Although they had to face numerous conflicts, sometimes joining the diaspora, these authors born in the second half of the 20th century proved to be as vigorous and innovative as their elders. We might mention Daniel Biyaoula's (1953-2014) first novel, L'Impasse (Présence africaine), which evoked the difficulty of navigating between two cultures and was awarded the Grand Prix littéraire d'Afrique noire in 1997, or Léopold Congo-Mbemba (1959-2013), who devoted his entire life to promoting poetry and left behind some sumptuous collections still available from L'Harmattan (Déjà, le sol est semé, Le Chant de Sama N'déye, Le Tombeau transparent), or Gabriel Okoundji, who continues to explore the art of poetry and to question literary matters, as demonstrated by De l'identité culturelle congolaise, a book (Cana, 2017) featuring two of his lectures.

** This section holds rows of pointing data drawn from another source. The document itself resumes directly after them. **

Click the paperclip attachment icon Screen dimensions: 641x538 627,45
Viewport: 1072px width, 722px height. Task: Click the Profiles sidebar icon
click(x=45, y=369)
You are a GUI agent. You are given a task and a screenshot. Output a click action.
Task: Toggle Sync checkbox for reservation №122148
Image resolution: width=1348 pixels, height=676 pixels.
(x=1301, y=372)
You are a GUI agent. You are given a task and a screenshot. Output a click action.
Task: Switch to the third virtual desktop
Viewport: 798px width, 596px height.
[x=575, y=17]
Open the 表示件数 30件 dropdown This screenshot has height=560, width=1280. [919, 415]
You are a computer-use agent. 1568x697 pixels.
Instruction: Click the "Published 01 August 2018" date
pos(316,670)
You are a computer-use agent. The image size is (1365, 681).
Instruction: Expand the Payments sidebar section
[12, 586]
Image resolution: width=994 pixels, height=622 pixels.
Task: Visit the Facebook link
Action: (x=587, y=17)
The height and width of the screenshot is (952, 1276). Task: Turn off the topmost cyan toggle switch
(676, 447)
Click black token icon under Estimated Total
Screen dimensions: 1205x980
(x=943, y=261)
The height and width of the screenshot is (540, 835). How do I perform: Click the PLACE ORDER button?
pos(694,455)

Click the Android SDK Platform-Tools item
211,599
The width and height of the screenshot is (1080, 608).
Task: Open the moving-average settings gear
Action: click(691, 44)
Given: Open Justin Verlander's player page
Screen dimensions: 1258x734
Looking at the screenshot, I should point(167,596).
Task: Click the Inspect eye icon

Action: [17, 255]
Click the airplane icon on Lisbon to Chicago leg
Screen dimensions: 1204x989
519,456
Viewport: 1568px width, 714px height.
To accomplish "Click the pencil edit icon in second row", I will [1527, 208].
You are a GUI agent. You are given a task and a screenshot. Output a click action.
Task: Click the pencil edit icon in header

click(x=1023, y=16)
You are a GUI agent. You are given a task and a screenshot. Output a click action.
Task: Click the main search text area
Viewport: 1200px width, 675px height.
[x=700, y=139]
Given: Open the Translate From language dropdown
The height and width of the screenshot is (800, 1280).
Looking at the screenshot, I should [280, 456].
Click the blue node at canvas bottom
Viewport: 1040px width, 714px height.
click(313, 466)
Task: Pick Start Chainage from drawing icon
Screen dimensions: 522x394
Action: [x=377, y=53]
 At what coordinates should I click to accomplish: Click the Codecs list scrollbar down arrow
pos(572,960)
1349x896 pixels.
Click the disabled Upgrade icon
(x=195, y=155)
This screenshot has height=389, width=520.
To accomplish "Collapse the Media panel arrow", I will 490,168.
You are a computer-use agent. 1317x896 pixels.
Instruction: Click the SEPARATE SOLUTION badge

Two other names have become much more familiar to us: Alain Mabanckou, of course, but also Wilfried N'Sondé, who was born in Brazzaville in 1968, spent his youth in France, where he returned to settle after more than 25 years in Germany. Both were quickly and amply rewarded for their books, whose success went far beyond the borders of their native and adopted countries. In 2006, for example, Mabanckou won the Prix Renaudot for Mémoires de porc-épic (Seuil), after having been awarded the Prix des cinq continents de la francophonie the previous year, while N'Sondé received the same award as well as the Prix Senghor de la création littéraire for his first novel, Le Cœur des enfants léopards (Actes sud, 2007). His abundant body of work also includes Un océan, deux mers, trois continents, for which he won the prestigious Prix Ahmadou-Kourouma in 2018. In conclusion, the new generation seems determined to keep the flame alive, if the literary standards of Dieudonné Niangouna, a playwright born in Brazzaville in 1976, are anything to go by. The fine publisher L'Œil d'or is a fervent supporter of his novels, and has already published Papa tombe dans la lune in 2022 and La Mise en papa in 2023. At just 29, Fann Attiki, from Pointe-Noire, also made a name for himself with his first title, Cave 72, a realistic fresco of contemporary Congo-Brazzaville published by Lattès in 2021.